Es ist authentisch, wenn Leute manchmal sagen, dass sie Koks ziehen, aber dann sollten sie es mal aus einer anderen Perspektive machen. Macht doch dann auch mal klar, was das für ne andere Auswirkung hat, wenn du morgens aufstehst und dich scheiße fühlst. Das wird einem immer verheimlicht.  

rap.de: Agierst Du da eigentlich pädagogisch, also, wenn Leute aus deiner Umgebung Koks ziehen. Redest du mit denen? 

Nate57: Ja, auf jeden Fall. Mit all meinen Jungs hab ich geredet. Und bis jetzt, also wirklich alle meine Freunde, keiner von denen hat gezogen bis jetzt. 

rap.de: Du sprichst in mehreren Liedern auch von Deinem Vater in der Beziehung, was ist da konkret passiert?

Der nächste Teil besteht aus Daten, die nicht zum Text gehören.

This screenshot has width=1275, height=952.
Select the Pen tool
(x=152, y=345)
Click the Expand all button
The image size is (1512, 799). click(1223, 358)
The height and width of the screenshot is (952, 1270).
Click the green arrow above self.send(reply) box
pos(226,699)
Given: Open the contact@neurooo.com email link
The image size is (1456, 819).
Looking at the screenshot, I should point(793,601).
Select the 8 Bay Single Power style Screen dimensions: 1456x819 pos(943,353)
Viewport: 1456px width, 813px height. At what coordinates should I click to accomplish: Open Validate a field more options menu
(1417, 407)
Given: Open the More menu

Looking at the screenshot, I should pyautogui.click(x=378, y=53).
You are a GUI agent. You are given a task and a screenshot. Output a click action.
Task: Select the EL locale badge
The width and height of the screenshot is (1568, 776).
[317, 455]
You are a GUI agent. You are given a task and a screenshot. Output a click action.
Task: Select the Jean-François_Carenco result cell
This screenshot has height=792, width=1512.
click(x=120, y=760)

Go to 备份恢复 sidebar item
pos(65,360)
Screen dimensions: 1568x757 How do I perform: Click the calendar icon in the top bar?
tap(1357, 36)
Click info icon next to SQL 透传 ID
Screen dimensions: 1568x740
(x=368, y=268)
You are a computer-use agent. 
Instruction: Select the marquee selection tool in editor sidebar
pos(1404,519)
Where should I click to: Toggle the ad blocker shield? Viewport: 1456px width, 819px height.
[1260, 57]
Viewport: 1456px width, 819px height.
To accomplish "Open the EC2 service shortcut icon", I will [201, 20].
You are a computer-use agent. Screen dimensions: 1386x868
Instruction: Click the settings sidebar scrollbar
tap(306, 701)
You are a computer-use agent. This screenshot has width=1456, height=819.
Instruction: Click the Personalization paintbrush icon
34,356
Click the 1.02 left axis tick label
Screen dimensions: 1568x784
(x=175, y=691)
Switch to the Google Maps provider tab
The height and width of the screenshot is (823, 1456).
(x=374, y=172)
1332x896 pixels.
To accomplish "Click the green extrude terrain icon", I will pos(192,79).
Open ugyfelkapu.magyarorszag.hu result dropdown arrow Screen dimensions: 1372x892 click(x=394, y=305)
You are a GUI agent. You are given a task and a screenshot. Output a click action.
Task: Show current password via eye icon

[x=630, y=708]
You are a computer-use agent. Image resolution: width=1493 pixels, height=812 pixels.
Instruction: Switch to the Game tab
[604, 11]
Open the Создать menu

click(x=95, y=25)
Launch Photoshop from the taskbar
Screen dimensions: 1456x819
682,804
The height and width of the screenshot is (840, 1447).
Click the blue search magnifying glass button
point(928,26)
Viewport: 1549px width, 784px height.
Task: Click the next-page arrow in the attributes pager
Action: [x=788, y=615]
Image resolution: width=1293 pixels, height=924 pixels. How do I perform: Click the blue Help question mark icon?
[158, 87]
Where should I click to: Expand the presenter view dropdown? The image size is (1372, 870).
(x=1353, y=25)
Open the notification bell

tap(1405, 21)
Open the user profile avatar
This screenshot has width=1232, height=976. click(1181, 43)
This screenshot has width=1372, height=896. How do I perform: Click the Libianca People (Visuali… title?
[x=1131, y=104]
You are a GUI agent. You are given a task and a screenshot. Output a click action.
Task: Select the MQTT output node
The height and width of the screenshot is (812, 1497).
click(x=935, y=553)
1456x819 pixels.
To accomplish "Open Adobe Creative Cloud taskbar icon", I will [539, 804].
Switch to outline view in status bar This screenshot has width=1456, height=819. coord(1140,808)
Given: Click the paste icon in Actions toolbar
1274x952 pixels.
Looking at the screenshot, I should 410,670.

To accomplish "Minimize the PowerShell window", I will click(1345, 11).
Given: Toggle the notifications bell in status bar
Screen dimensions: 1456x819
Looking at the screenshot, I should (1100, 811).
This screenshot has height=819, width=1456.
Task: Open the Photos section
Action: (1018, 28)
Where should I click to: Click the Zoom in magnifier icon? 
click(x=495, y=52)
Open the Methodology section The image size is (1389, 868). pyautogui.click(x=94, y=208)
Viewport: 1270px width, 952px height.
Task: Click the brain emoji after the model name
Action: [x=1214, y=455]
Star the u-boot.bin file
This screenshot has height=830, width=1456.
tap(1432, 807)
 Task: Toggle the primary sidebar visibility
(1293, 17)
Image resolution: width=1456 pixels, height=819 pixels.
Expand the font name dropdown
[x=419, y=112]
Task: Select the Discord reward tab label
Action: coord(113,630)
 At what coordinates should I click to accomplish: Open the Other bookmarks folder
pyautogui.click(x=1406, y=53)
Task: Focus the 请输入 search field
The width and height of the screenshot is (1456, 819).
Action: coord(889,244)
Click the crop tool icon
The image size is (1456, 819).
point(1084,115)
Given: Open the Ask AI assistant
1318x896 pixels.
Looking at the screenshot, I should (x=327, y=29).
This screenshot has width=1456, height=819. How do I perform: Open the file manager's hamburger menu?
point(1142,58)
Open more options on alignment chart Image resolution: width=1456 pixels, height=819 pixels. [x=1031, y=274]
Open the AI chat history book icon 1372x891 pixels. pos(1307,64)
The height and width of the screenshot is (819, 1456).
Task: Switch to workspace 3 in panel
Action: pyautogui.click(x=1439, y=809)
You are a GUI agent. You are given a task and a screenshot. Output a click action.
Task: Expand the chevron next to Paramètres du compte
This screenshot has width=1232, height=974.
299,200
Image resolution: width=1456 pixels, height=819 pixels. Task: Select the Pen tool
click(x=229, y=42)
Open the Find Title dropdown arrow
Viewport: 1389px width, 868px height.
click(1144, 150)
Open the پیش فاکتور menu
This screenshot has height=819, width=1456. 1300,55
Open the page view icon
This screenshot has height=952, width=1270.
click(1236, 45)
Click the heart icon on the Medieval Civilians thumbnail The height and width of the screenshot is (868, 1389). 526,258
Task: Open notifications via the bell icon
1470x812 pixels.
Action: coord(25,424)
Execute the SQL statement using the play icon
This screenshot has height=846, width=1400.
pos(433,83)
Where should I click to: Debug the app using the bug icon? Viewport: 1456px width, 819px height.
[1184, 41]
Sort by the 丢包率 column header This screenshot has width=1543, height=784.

Nate57: Er ist drogensüchtig und das hat seine Mentalität verstärkt, also seine negativen Eigenschaften und das hat dann Krach zu Hause gegeben und dadurch musste meine Mutter sich trennen in meinem sechsten Lebensjahr.

Das hat viel kaputt gemacht. Ich werde sauer, wenn ich darüber nachdenke.

Eigentlich weiß auch jeder Kokser, wenn er ehrlich ist, dass das scheiße ist. Und gerade, wenn du jetzt Musik machst und du weißt, dass dein Kundenkreis, also die Leute, die sich das anhören, kleine Jungs in irgendeinem Dorf sind, dann sollte man schon aufpassen, was man sagt.

rap.de: Würdest Du damit handeln?

Nate57: Nein, habe ich auch nie. Wenn Leute das aus ihrem finanziellen Notstand heraus tun müssen, ist das deren Brot, aber ich bin der Meinung, dass Gras karmisch noch für mich vertretbar ist.